For a reservoir project in Wales, Glenfield Invicta’s team of experts rise to the challenge to find the most optimal valve and flow control solution
The Alwen Reservoir is the largest man-made ‘lake’ in Wales, covering some 900 acres. Located 14 miles south-west of the market town of Denbigh, the reservoir was constructed between 1911 and 1920 to provide water for the town of Birkenhead on The Wirral.
Lewis Civil Engineering, based in Pontyclun, South Wales, is leading a refurbishment project at Alwen Reservoir for Dwr Cymru Welsh Water (DCWW). A vital element of the enabling works was the creation of a duplicate water supply arrangement as the existing mains were to be shut off whilst work was being carried out on the reservoir.

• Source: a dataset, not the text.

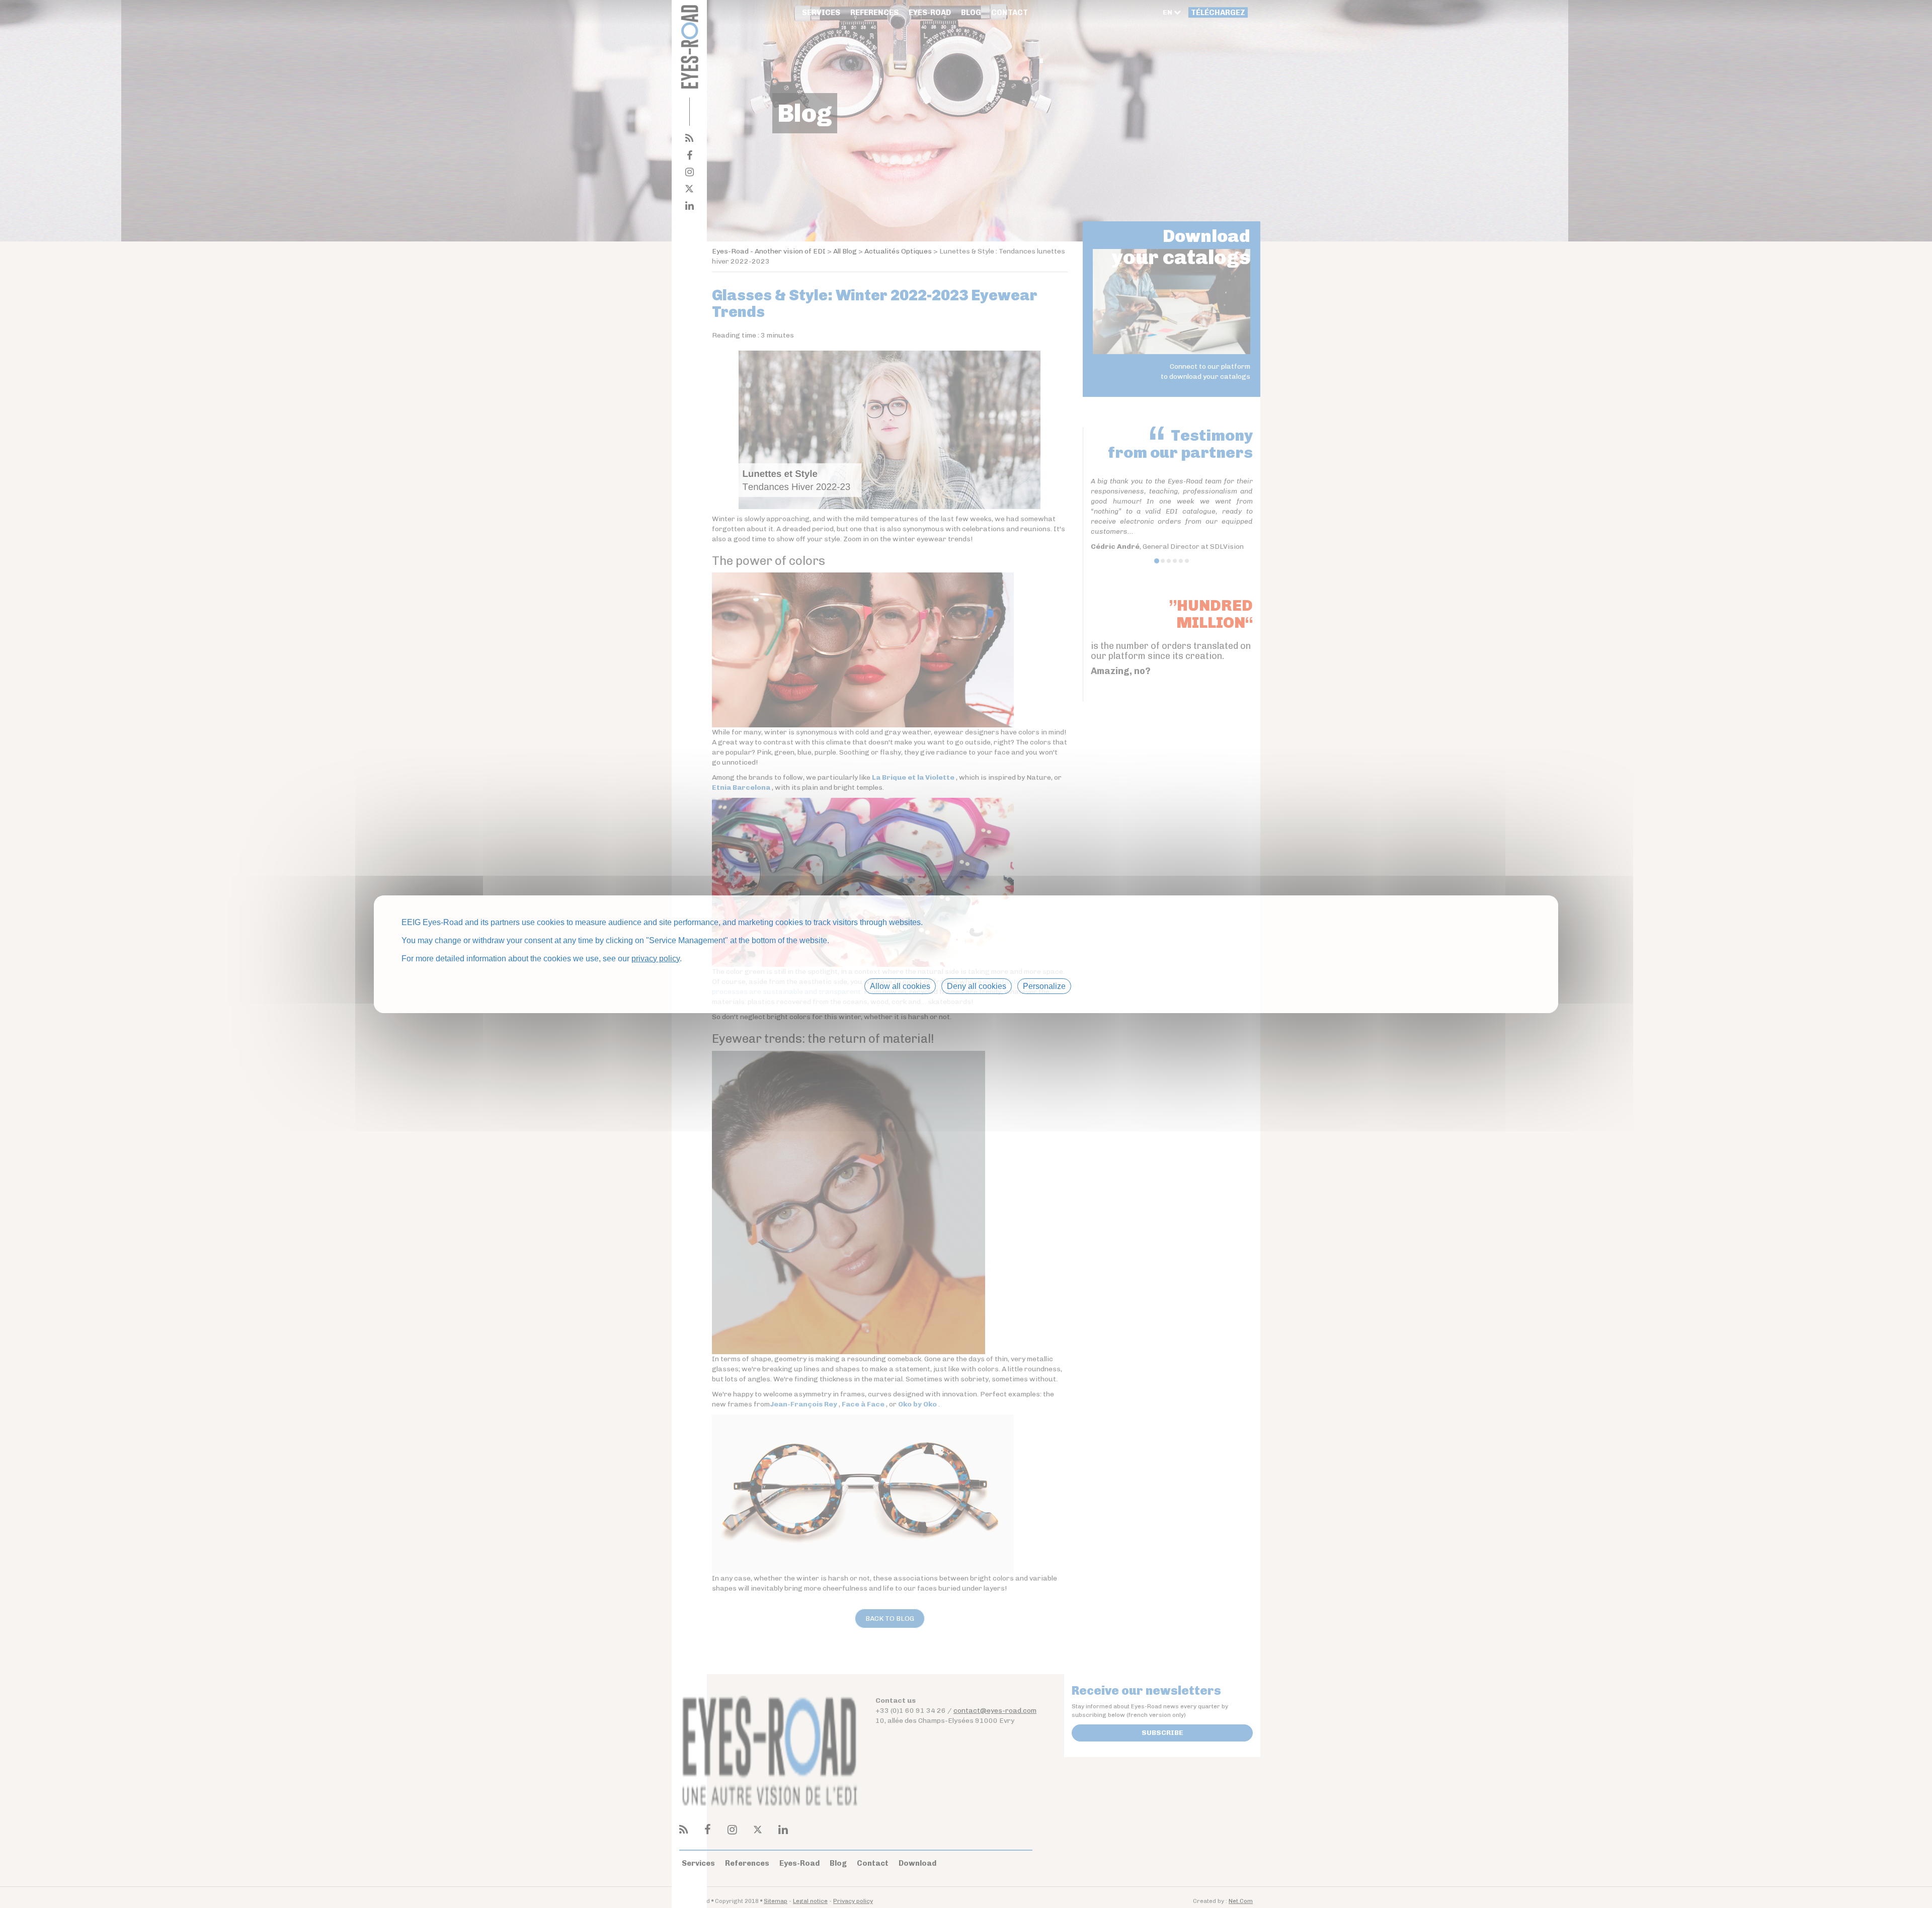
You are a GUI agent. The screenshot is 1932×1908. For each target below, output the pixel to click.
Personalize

Searching out the optimal valve - how?
Lewis Civil Engineering contacted the team at Glenfield Invicta for guidance on the optimal choice of valve for the temporary supply pipeline. The temporary supply involved an over-pump arrangement at the top of the dam connecting to an existing supply pipeline 30 m below the reservoir level. The operational parameters stipulated by DCWW were challenging; a maximum pressure of 25 m to enter the existing works combined with the ability to achieve a range of flow rates with a maximum of 462 litres/second.
The natural choice for this application would have been a pressure reducing valve. However, due to the small differential pressure requirement of 5 m, the pressure reducing valve (PRV) would have been working close to its limit. As it was critically important that pressures in excess of 25 m were not introduced into the existing infrastructure, an alternative control valve solution was required.

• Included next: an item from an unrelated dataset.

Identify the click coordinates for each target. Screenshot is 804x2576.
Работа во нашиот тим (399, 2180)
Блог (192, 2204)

Demonstrating engineering expertise
Glenfield Invicta analysed the application in detail, and considered using eccentric plug valves, needle valves and butterfly valves. The eccentric plug valve - like the pressure reducing valve - would also be operating close to its limit. The needle valve, although it would have been suitable, would have been at risk of becoming clogged due to the raw water passing through it; the needle valve has a smaller internal flow path and, when an anti-cavitation device is added which has additional smaller slots, any twigs, stones or solids may become stuck, and it could ultimately clog over time.
The Glenfield Invicta engineering team therefore considered whether a series 75 concentric butterfly valve would meet the operating criteria. To accommodate the range of specified flow requirements at the available pressures, a series 75 concentric butterfly valve (DN450) would be operating within a range of 35% and 45% open position. This is well within the allowable limits for this valve. Consequently, it was decided to install the series 75 concentric butterfly valve.